When choosing a beverage… try water, sparking water, or unsweetened tea with a lemon or lime wedge.

*(If you must have soda, try diet or zero calorie brands… but please don’t drink it every day!!!)

And Drink LOTS OF WATER! Minimum of 8 glasses a day please!

  -Lets not forget about alcohol …

White Wine – 5oz: 121 calories

Red Wine – 5oz: 127 calories

Avg Beer – 120z 155 calories

Tequila shot(avg) – 1.5oz 95 calories

Vodka Shot(avg) – 1.5oz 95 calories

Cranberry juice – 8oz 137 calories

Tonic water – 8oz 83 calories

Better Choice:

Beers and Wines are high in calories.  Hard liquor paired with a mixer (juice or tonic) is even worse!! Try to limit your alcohol consumption. When you must have a drink; pair your favorite liquor with soda water and a lime wedge.

(Avoid hangovers and lower caloric intake by drinking less (duh), and having a glass of water between each alcoholic beverage)


A lot of people might tell you to “prep your meals” AKA make 3 lbs of chicken, quinoa, and asparagus on Sunday night, then pack exact portions in separate tupperware containers for the remainder of the week.

Not only does eating old re-heated chicken for lunch everyday sound super unappetizing; but you are depriving your body of so many nutrients.  By eating a variety of protein, vegetables, and fruits, we ingest a plethera of vitamins and minerals.  Even if you take the most amazing multivitamin on the market, getting nutrients from your diet is always the best choice!
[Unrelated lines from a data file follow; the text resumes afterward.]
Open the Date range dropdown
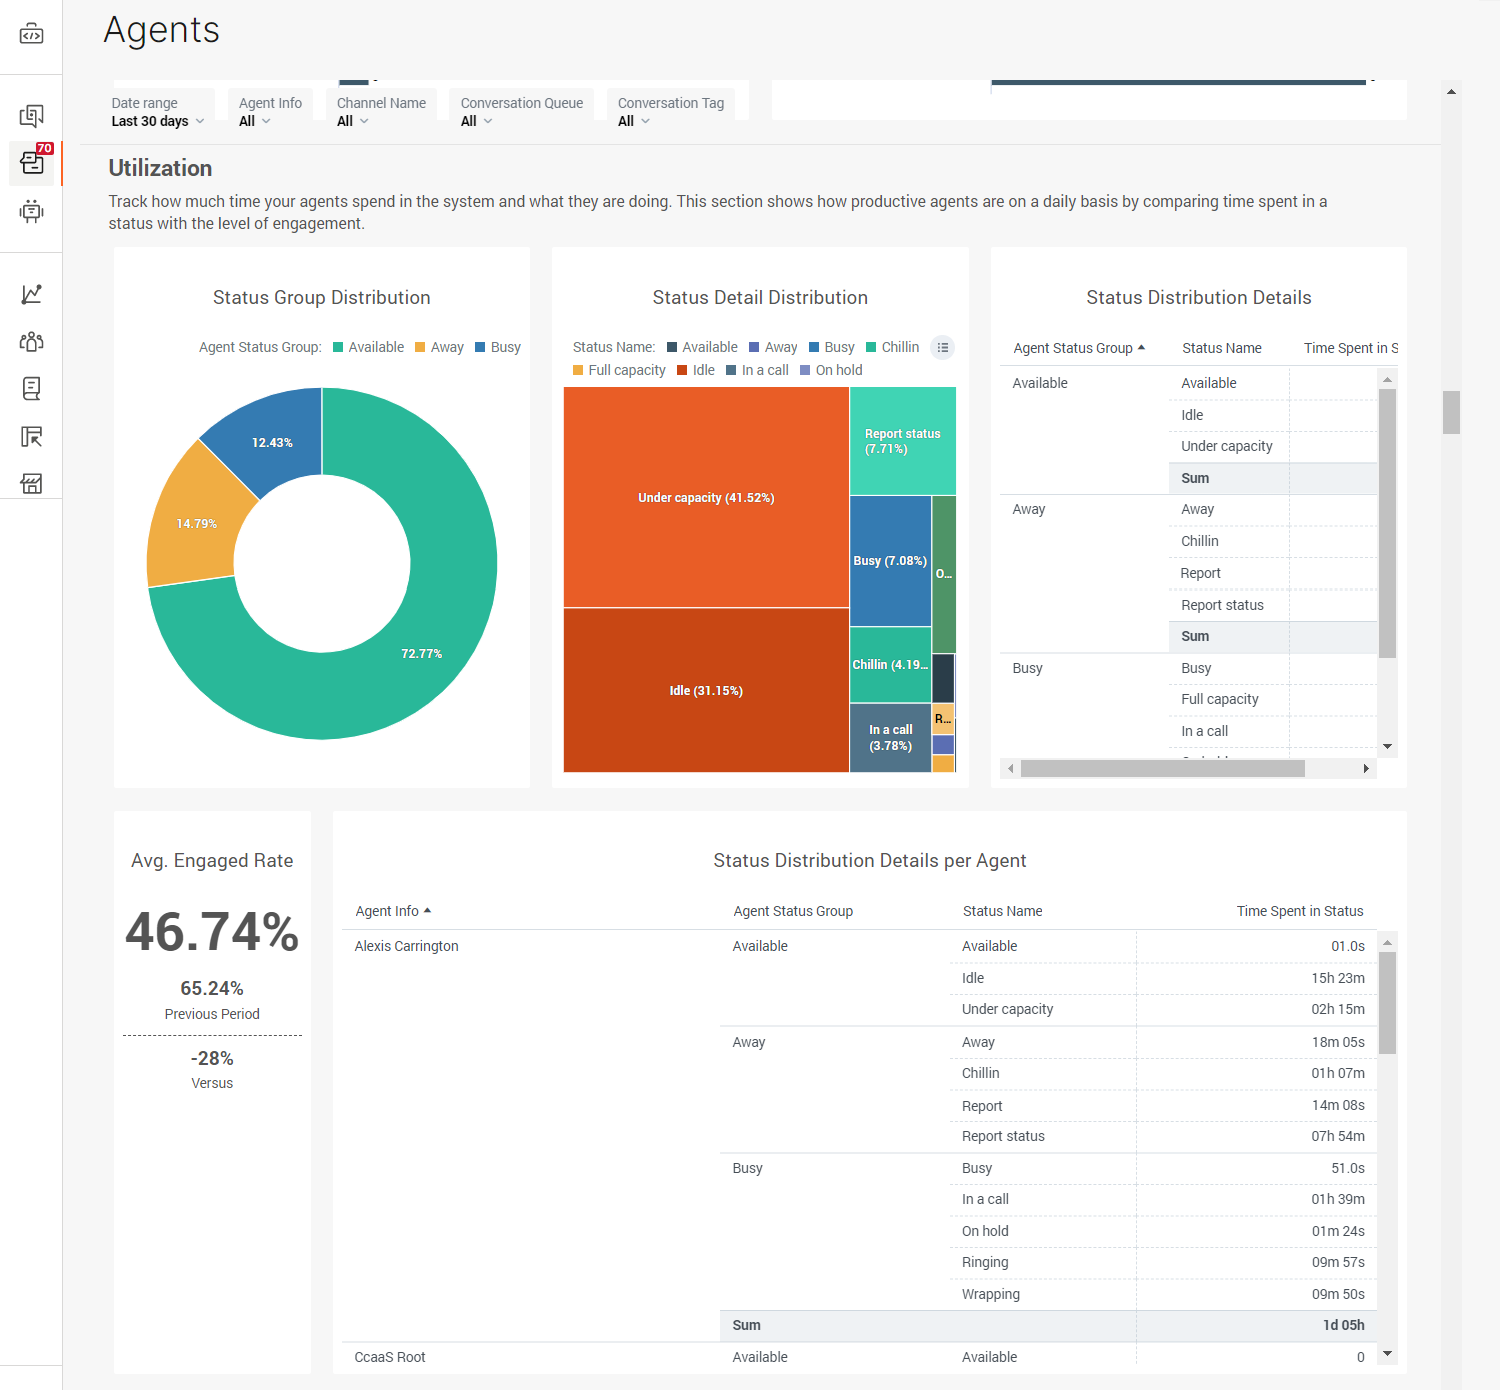This screenshot has height=1390, width=1500. 157,121
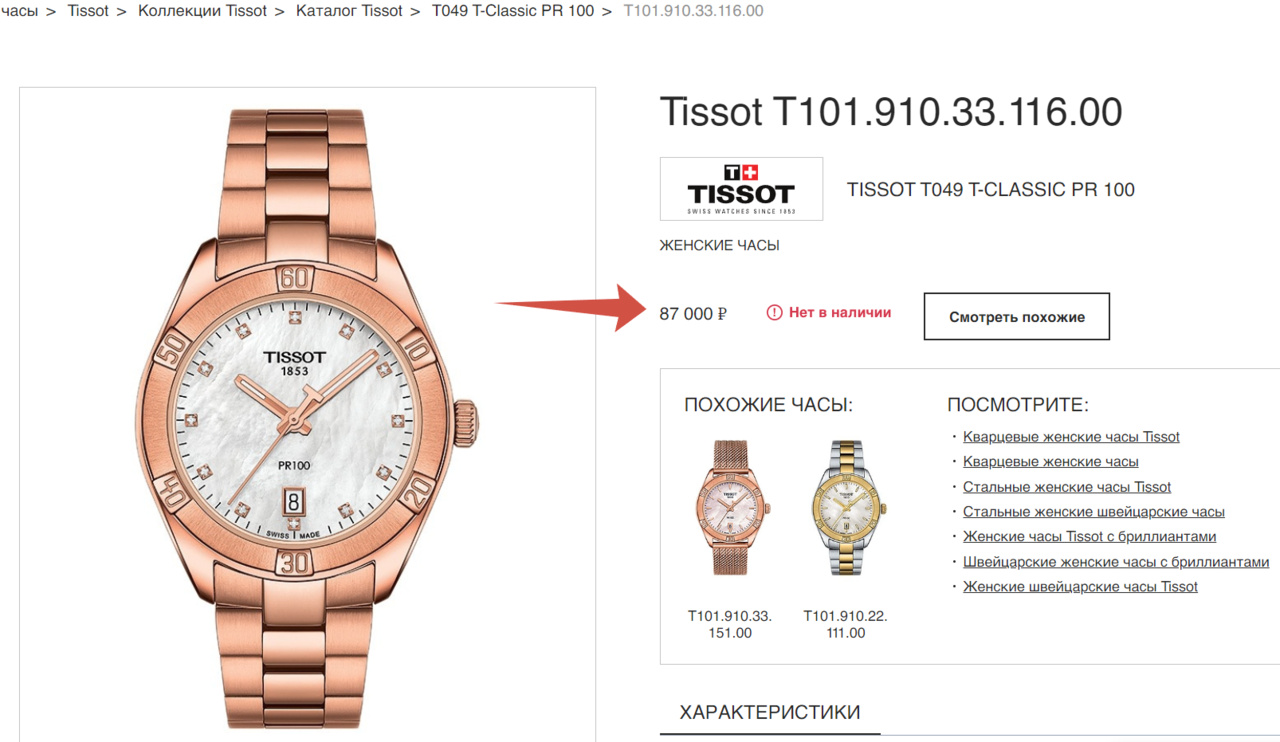Open Женские швейцарские часы Tissot link
Screen dimensions: 1280x742
[x=1080, y=587]
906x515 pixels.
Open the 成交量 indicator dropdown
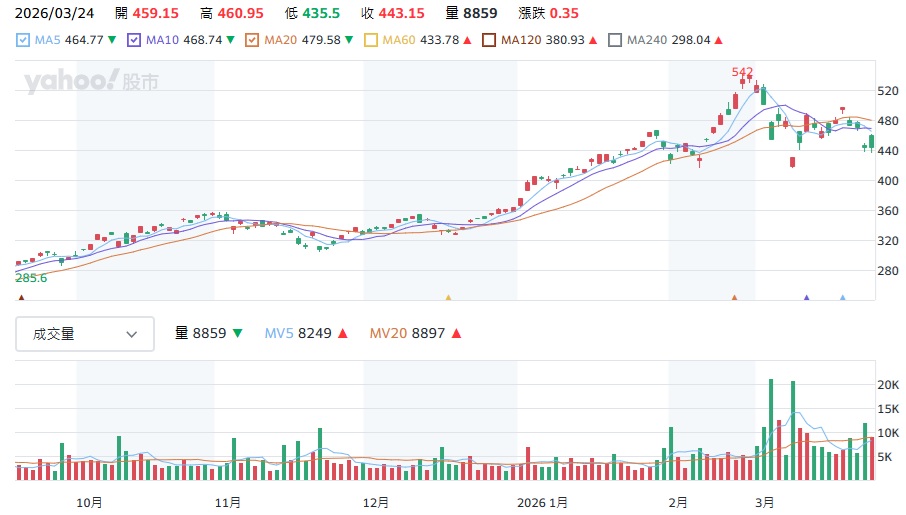click(85, 334)
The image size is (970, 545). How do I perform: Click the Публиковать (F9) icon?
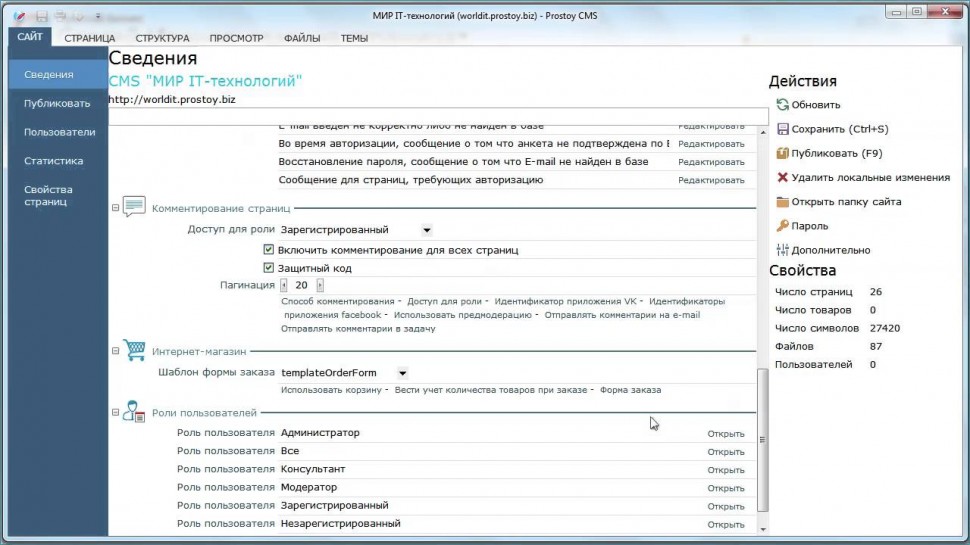[x=783, y=153]
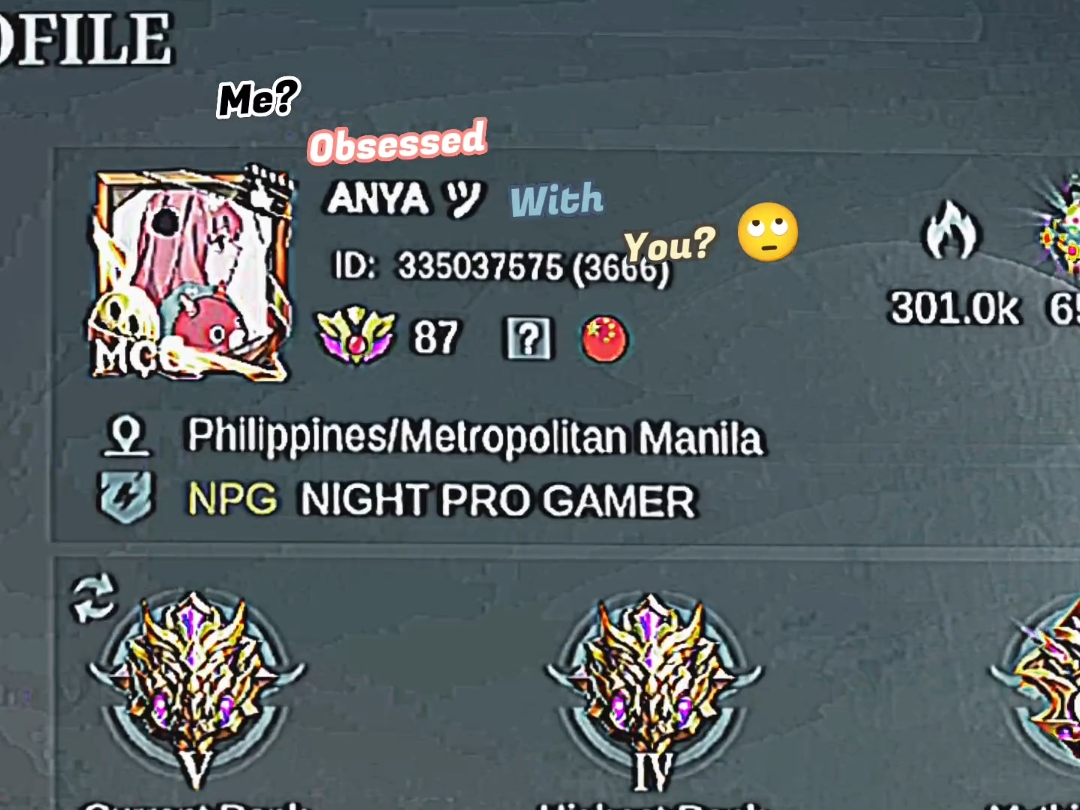
Task: Toggle the rank swap arrows icon
Action: click(94, 598)
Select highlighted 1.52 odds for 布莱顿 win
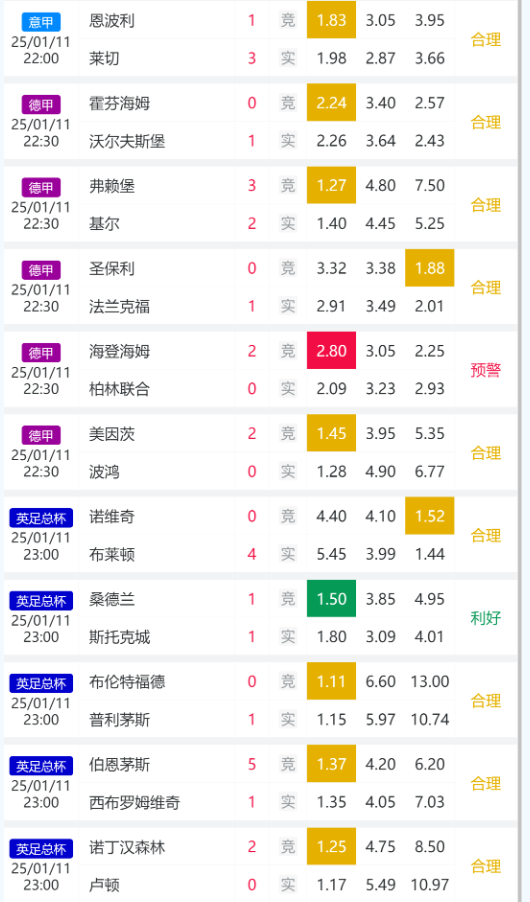530x902 pixels. (430, 516)
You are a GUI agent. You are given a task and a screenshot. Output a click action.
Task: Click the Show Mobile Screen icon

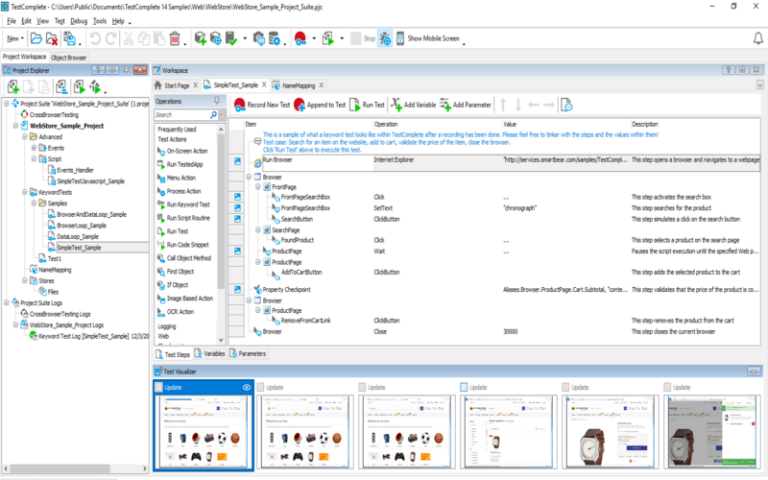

I’m sure most of this is not new or a surprise, but its amazing how many people make the wrong choices and take drastic measures to get back on track.  By adopting a healthier lifestyle, one small decision at a time, you can improve your eating habits drastically and still enjoy the foods you love. You do not have to be on a strict diet to lose weight or be healthy.  Make the right choices when eating. Watch your portion size, avoid unnecessary calories in desserts or sugary drinks, limit alcohol consumption, eat a variety of fruits and vegetables, and don’t ever starve yourself!!